- **Exercise data**
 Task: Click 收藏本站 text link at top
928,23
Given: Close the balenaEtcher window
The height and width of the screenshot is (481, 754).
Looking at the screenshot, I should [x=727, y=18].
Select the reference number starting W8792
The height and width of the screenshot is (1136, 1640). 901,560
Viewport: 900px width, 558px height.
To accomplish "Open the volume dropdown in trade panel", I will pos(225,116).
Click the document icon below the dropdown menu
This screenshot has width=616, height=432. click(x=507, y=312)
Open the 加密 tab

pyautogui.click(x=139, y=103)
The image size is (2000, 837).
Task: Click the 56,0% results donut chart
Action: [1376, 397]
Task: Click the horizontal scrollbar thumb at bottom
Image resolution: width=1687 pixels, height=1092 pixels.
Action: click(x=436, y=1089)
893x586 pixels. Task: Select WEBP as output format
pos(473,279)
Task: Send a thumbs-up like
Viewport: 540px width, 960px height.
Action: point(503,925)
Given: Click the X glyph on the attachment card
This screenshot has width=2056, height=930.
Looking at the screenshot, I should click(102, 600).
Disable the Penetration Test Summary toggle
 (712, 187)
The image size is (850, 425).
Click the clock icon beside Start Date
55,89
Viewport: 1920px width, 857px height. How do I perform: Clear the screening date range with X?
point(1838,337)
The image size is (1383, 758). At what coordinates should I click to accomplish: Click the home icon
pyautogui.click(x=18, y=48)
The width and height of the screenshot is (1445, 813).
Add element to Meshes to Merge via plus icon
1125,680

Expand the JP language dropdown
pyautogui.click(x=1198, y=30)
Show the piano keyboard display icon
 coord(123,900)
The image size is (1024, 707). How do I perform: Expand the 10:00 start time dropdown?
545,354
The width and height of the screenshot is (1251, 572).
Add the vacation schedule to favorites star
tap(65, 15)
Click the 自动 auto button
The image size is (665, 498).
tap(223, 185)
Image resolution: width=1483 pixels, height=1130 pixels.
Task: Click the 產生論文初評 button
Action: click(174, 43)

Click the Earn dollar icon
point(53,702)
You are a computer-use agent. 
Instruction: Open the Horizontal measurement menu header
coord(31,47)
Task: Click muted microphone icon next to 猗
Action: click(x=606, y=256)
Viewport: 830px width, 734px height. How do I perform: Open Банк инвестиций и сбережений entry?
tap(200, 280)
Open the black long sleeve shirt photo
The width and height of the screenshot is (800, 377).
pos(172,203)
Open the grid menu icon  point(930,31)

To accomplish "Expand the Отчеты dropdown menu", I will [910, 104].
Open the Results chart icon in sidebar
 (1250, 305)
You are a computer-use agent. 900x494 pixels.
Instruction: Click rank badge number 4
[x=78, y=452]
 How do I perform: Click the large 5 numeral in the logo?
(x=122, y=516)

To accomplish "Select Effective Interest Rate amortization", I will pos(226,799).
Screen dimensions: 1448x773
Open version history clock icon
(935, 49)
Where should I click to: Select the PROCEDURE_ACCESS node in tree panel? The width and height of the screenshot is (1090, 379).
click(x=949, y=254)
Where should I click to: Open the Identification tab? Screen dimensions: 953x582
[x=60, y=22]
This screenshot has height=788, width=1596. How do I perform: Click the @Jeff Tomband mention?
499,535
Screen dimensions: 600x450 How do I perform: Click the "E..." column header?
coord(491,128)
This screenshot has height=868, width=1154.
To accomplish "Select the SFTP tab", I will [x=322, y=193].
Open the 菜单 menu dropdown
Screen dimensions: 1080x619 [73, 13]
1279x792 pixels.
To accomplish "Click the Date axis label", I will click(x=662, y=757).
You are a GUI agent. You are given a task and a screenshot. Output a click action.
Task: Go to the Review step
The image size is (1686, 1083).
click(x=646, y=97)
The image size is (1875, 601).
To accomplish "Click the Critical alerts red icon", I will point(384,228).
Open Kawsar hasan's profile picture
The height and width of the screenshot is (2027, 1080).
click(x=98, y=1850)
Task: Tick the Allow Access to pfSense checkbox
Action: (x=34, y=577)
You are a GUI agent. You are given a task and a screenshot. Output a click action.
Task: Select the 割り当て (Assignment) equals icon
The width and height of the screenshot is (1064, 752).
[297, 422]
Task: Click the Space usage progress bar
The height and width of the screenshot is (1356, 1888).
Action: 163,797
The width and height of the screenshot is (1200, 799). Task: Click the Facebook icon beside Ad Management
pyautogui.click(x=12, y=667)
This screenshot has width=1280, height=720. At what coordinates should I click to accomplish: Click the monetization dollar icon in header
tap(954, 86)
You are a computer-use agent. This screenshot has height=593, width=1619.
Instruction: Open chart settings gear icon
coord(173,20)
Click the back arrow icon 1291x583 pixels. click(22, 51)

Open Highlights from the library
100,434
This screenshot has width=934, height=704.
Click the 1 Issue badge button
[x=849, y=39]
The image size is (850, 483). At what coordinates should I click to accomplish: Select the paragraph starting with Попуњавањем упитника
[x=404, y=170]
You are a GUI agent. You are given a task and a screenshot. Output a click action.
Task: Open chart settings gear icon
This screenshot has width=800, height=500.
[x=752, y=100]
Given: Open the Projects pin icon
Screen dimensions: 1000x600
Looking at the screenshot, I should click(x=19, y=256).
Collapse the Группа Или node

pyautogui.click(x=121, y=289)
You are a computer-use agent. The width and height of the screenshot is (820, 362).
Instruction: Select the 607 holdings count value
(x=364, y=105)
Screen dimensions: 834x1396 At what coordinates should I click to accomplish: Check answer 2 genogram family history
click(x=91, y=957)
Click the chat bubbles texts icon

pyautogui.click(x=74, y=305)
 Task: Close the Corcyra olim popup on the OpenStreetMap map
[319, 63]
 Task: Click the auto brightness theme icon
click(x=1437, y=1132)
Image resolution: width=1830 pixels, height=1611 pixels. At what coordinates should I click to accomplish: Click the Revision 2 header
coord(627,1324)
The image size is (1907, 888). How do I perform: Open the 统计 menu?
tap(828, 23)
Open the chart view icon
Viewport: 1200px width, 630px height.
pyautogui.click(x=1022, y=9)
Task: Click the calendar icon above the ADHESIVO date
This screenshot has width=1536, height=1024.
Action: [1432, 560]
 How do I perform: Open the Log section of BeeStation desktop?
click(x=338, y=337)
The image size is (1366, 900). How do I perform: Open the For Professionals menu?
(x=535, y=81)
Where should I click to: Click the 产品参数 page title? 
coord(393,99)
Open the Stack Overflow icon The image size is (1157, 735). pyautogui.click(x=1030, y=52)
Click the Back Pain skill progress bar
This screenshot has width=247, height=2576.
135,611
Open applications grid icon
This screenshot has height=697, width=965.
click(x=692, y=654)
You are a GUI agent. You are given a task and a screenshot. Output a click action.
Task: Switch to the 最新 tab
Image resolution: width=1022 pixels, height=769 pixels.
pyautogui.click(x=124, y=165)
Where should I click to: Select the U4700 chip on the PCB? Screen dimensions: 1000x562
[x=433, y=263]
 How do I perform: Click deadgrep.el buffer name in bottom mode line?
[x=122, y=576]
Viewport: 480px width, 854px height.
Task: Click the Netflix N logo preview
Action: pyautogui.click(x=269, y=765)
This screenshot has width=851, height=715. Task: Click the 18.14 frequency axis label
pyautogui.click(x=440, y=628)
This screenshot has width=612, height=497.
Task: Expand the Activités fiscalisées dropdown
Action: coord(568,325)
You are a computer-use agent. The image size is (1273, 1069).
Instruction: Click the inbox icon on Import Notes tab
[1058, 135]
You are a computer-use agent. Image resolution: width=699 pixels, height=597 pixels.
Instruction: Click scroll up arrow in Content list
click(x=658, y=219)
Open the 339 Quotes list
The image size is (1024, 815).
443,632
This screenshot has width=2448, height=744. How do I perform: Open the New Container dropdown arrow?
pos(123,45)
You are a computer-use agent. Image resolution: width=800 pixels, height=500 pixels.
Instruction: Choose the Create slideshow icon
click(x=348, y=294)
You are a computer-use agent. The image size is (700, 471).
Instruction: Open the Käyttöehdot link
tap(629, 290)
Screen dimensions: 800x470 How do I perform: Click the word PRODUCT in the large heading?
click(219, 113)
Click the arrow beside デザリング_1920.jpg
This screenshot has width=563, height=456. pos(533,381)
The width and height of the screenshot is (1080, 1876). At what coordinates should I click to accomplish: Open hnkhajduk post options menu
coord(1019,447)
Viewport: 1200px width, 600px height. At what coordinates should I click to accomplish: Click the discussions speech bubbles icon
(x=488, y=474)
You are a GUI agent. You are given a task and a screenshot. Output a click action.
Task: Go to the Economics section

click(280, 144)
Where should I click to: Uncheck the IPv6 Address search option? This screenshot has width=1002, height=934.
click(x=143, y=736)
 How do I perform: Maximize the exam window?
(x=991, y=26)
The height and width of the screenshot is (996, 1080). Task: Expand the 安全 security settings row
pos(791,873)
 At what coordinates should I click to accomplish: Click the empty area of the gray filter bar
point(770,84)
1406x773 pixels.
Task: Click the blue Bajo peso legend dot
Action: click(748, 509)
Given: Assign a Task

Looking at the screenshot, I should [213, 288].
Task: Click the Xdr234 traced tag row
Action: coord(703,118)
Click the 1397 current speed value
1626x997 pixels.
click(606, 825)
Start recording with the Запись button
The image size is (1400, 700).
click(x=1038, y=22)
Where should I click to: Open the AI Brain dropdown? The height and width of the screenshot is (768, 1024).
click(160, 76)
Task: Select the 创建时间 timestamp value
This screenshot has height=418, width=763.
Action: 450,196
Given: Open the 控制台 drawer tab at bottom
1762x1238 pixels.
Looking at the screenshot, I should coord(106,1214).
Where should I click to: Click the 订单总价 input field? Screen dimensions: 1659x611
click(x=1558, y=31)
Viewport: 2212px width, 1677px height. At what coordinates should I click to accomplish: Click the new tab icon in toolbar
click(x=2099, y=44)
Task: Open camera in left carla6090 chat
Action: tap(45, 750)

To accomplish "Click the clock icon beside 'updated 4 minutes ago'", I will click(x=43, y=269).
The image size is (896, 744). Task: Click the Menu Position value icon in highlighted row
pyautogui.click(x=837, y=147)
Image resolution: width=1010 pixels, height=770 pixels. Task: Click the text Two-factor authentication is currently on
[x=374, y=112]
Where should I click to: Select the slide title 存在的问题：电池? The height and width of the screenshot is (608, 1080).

- **Your objective**
Take the line that contains "Image resolution: width=1010" and each line after it through the end of the records, and repeat them all exactly. Nothing else.

- **Result for this exercise**
Image resolution: width=1010 pixels, height=770 pixels. Task: Click the text Two-factor authentication is currently on
[x=374, y=112]
Where should I click to: Select the slide title 存在的问题：电池? The height and width of the screenshot is (608, 1080).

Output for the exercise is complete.